[Stored data entries]
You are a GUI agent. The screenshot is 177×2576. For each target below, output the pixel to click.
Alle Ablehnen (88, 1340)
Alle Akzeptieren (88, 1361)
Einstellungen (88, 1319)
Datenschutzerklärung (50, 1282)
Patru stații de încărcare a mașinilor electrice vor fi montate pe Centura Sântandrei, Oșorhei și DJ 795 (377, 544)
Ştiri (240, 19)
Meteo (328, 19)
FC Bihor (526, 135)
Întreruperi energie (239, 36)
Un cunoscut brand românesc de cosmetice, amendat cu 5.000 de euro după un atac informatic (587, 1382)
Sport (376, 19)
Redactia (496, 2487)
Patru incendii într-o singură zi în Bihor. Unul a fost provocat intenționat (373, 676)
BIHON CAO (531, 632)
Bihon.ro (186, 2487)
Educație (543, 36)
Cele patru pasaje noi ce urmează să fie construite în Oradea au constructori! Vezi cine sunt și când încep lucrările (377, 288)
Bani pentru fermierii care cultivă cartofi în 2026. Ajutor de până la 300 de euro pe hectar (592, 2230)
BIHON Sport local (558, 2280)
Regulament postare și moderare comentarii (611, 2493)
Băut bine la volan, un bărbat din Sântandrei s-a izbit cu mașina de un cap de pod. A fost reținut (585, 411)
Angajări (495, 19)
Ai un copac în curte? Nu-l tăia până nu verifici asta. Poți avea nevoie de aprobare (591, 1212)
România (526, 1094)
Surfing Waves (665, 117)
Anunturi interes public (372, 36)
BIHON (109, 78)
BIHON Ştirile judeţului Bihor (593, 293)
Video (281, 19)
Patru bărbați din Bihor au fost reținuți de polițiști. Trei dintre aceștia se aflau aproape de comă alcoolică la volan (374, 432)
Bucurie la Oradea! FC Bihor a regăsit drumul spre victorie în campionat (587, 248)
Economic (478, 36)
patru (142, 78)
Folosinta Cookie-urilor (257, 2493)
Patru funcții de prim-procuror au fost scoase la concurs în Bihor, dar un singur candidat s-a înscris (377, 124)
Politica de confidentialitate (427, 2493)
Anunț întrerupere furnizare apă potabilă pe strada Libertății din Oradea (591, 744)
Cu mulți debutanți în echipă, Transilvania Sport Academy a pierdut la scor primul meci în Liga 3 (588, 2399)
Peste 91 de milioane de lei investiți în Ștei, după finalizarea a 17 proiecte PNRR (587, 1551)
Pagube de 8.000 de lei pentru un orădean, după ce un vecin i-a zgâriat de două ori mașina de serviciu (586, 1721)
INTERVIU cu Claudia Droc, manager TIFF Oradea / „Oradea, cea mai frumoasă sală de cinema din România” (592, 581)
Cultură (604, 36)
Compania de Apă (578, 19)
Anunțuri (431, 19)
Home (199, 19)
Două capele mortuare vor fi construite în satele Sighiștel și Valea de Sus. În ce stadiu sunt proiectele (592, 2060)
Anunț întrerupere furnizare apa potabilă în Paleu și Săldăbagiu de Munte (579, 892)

# YOUR INSTRUCTIONS:
Up to and including the last line of the records above, print exactly every line from the one that contains "Ai un copac" onward.

# RESPONSE TO THE TASK:
Ai un copac în curte? Nu-l tăia până nu verifici asta. Poți avea nevoie de aprobare (591, 1212)
România (526, 1094)
Surfing Waves (665, 117)
Anunturi interes public (372, 36)
BIHON (109, 78)
BIHON Ştirile judeţului Bihor (593, 293)
Video (281, 19)
Patru bărbați din Bihor au fost reținuți de polițiști. Trei dintre aceștia se aflau aproape de comă alcoolică la volan (374, 432)
Bucurie la Oradea! FC Bihor a regăsit drumul spre victorie în campionat (587, 248)
Economic (478, 36)
patru (142, 78)
Folosinta Cookie-urilor (257, 2493)
Patru funcții de prim-procuror au fost scoase la concurs în Bihor, dar un singur candidat s-a înscris (377, 124)
Politica de confidentialitate (427, 2493)
Anunț întrerupere furnizare apă potabilă pe strada Libertății din Oradea (591, 744)
Cu mulți debutanți în echipă, Transilvania Sport Academy a pierdut la scor primul meci în Liga 3 (588, 2399)
Peste 91 de milioane de lei investiți în Ștei, după finalizarea a 17 proiecte PNRR (587, 1551)
Pagube de 8.000 de lei pentru un orădean, după ce un vecin i-a zgâriat de două ori mașina de serviciu (586, 1721)
INTERVIU cu Claudia Droc, manager TIFF Oradea / „Oradea, cea mai frumoasă sală de cinema din România” (592, 581)
Cultură (604, 36)
Compania de Apă (578, 19)
Anunțuri (431, 19)
Home (199, 19)
Două capele mortuare vor fi construite în satele Sighiștel și Valea de Sus. În ce stadiu sunt proiectele (592, 2060)
Anunț întrerupere furnizare apa potabilă în Paleu și Săldăbagiu de Munte (579, 892)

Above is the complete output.